Em editorial higienista divulgado nesta quinta-feira (21), o jornal O Globo, da família Marinho, diz que a "Justiça do Rio acerta ao permitir apreensão de menores sem flagrante", apoiando a decisão do presidente do Tribunal de Justiça do Estado (TJ-RJ), desembargador Ricardo Rodrigues, que revogou decisão de primeira instância que proibia a apreensão de crianças e adolescentes a caminho das praias.

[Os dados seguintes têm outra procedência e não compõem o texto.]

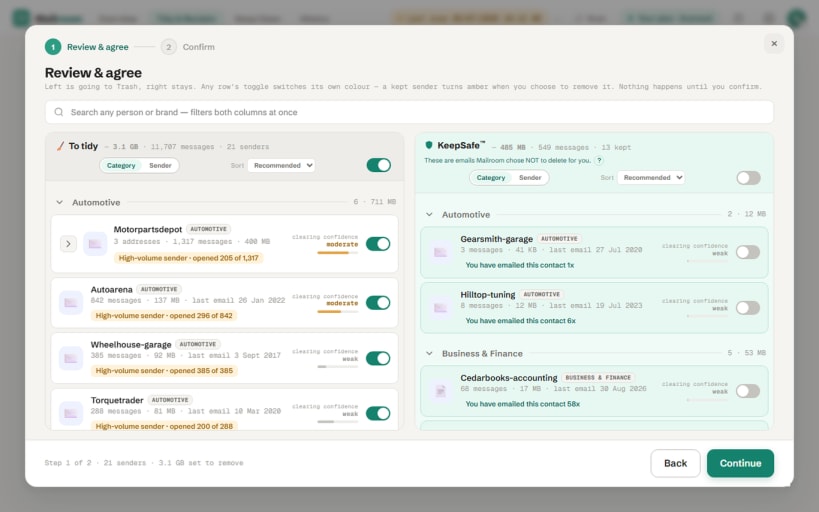Expand Motorpartsdepot addresses chevron

68,244
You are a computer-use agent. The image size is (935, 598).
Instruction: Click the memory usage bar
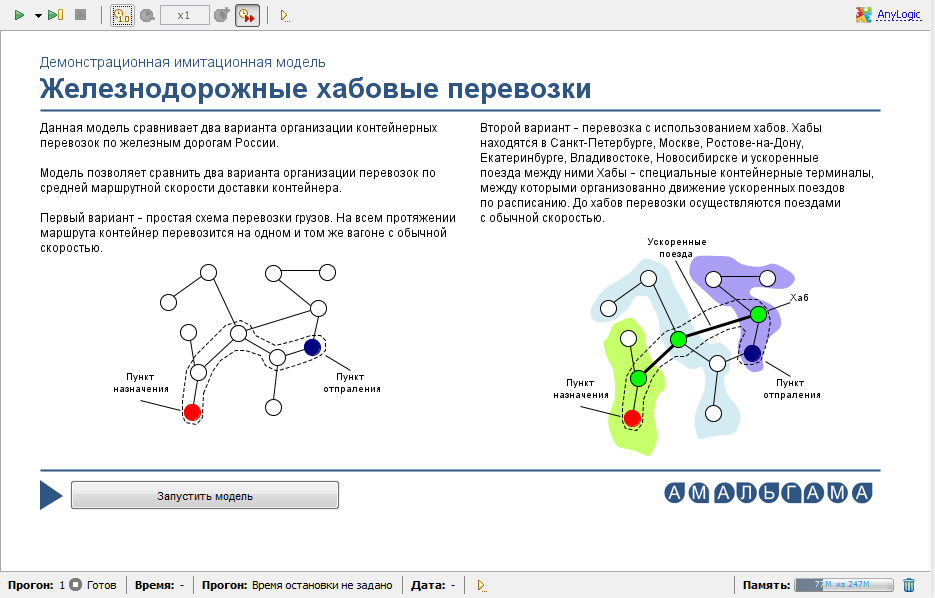(x=844, y=585)
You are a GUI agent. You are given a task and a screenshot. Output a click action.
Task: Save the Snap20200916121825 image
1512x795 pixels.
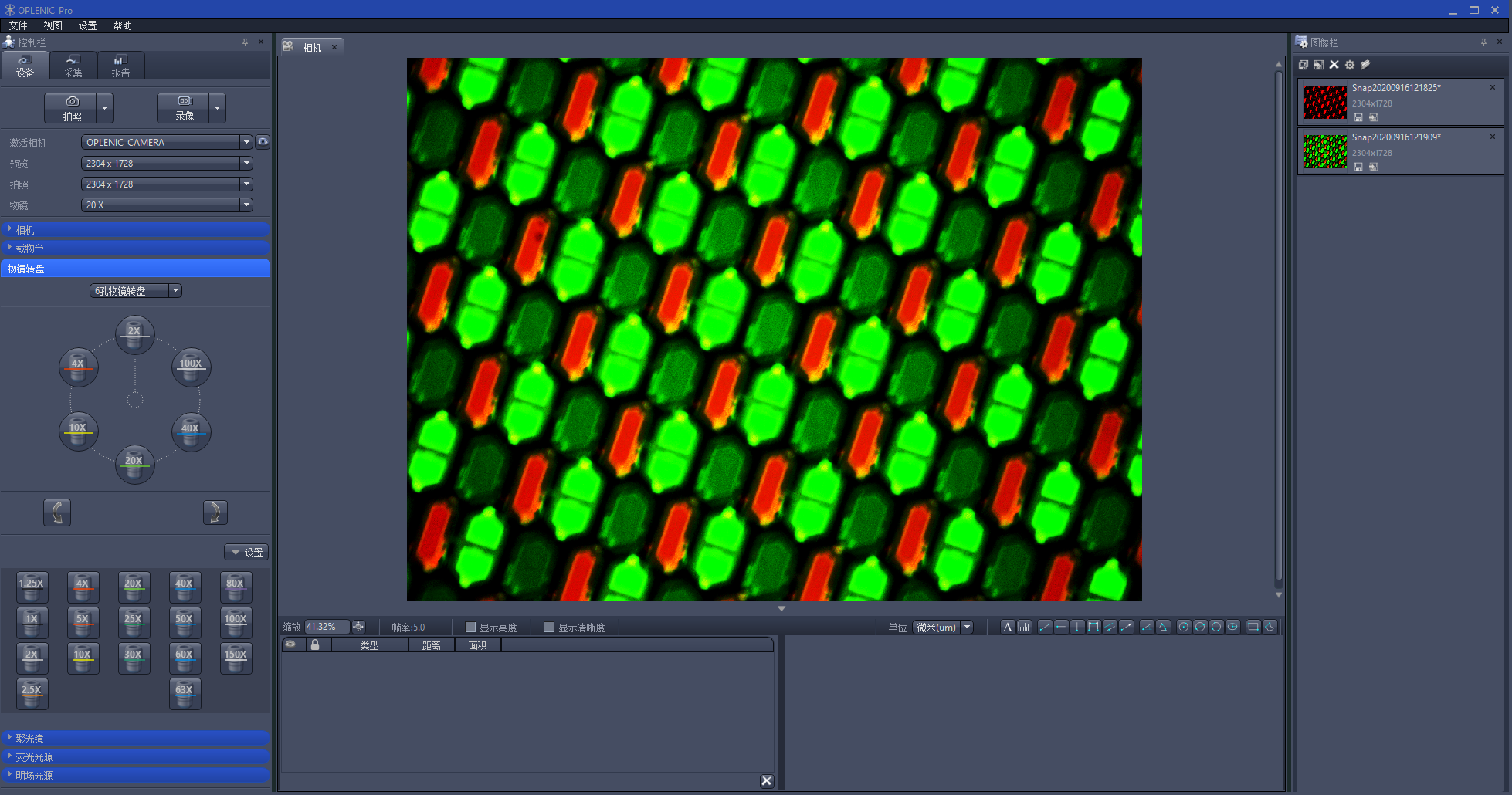1358,118
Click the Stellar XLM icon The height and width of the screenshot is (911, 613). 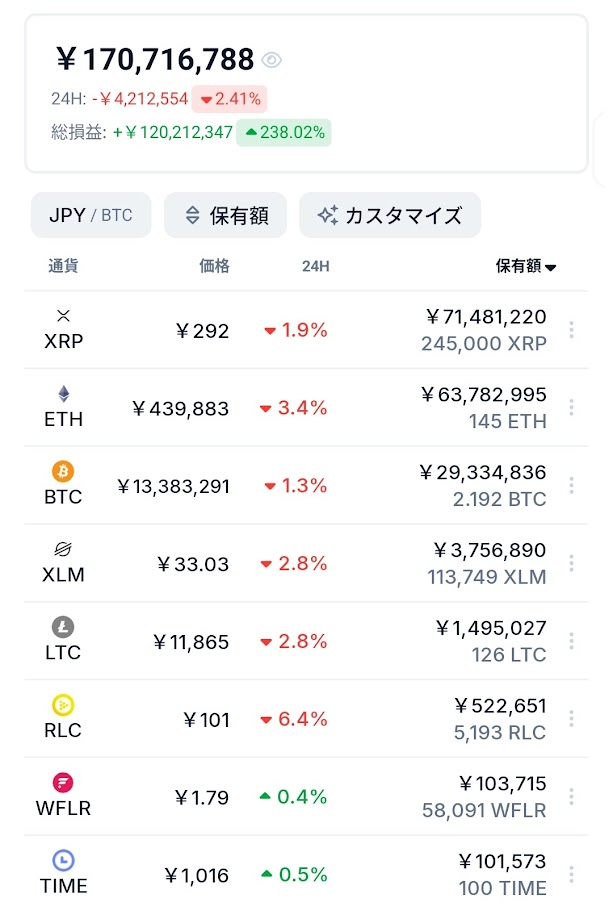[x=63, y=549]
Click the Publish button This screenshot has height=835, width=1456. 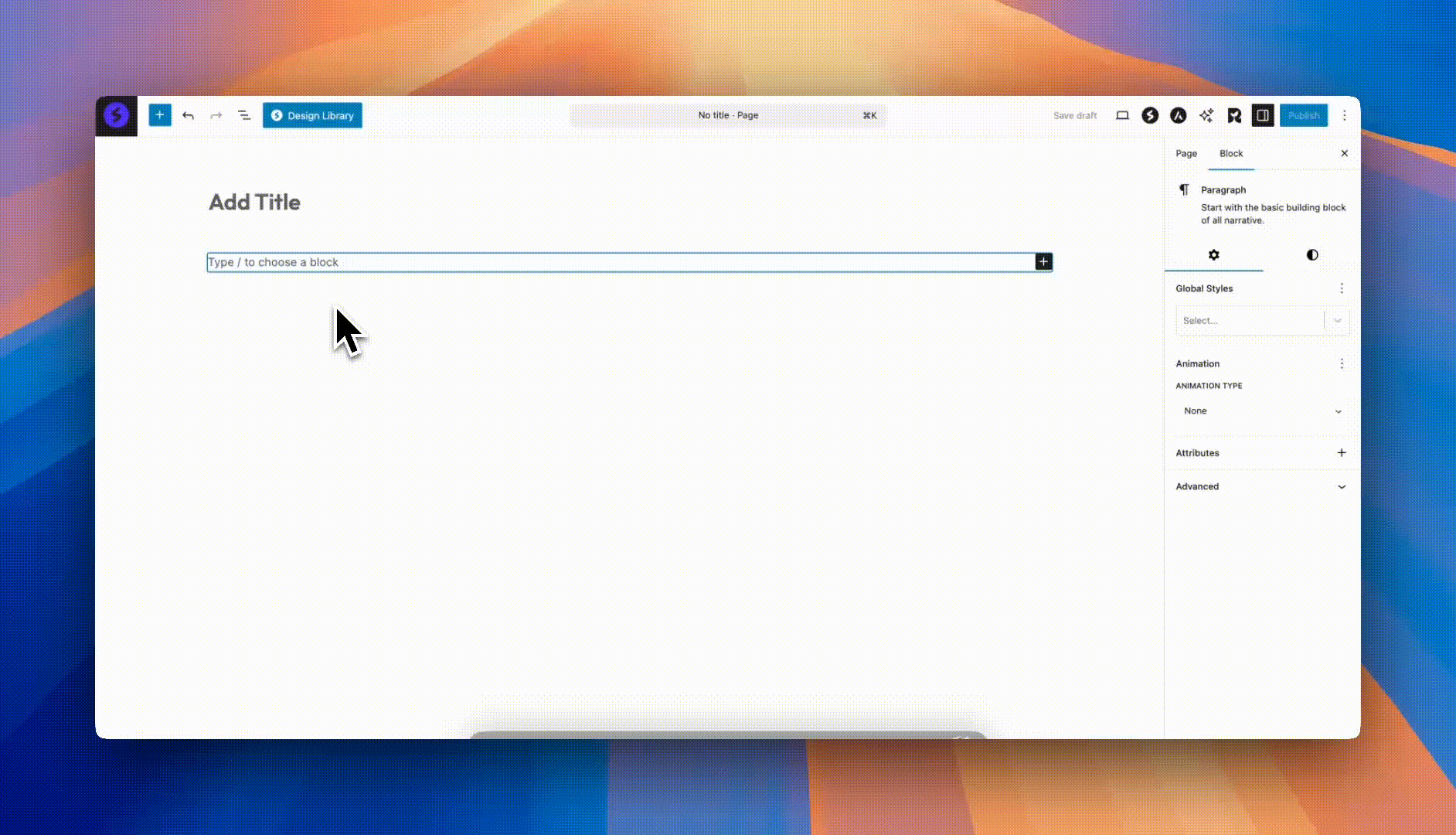[x=1303, y=115]
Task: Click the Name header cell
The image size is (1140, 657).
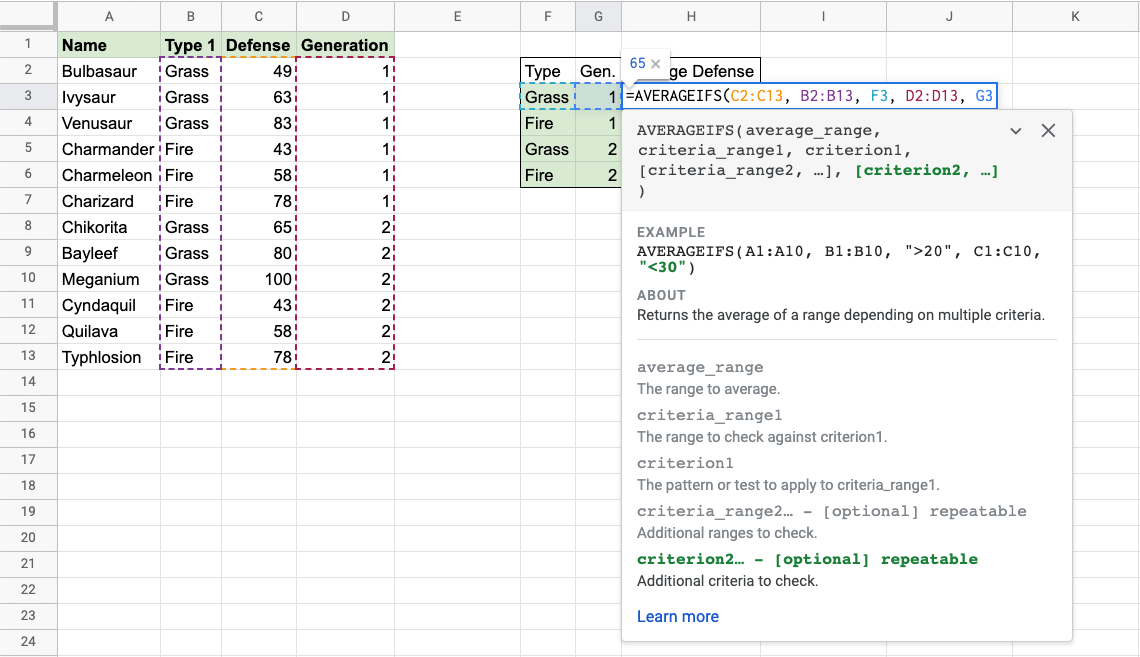Action: (x=109, y=45)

O pedido foi feito pelo governador Cláudio Castro (PL-RJ) e pelo prefeito Eduardo Paes (PSD) após moradores de Copacabana, bairro de classe média alta da zona Sul do Rio, formarem milícias para "caçar" adolescentes que cometiam furtos e pequenos delitos na região.
Te podría interesar
A prisão sem flagrante foi uma das medidas de ações preventivas da Operação Verão. No entanto, no sábado (16), a juíza Lysia Maria da Rocha Mesquita, titular da 1ª Vara da Infância, da Juventude e do Idoso da Comarca da Capital, determinou que o governo do estado e a prefeitura se abstenham de apreender ou conduzir crianças e adolescentes a delegacias ou a unidades de acolhimento, a não ser quando flagrados cometendo crimes.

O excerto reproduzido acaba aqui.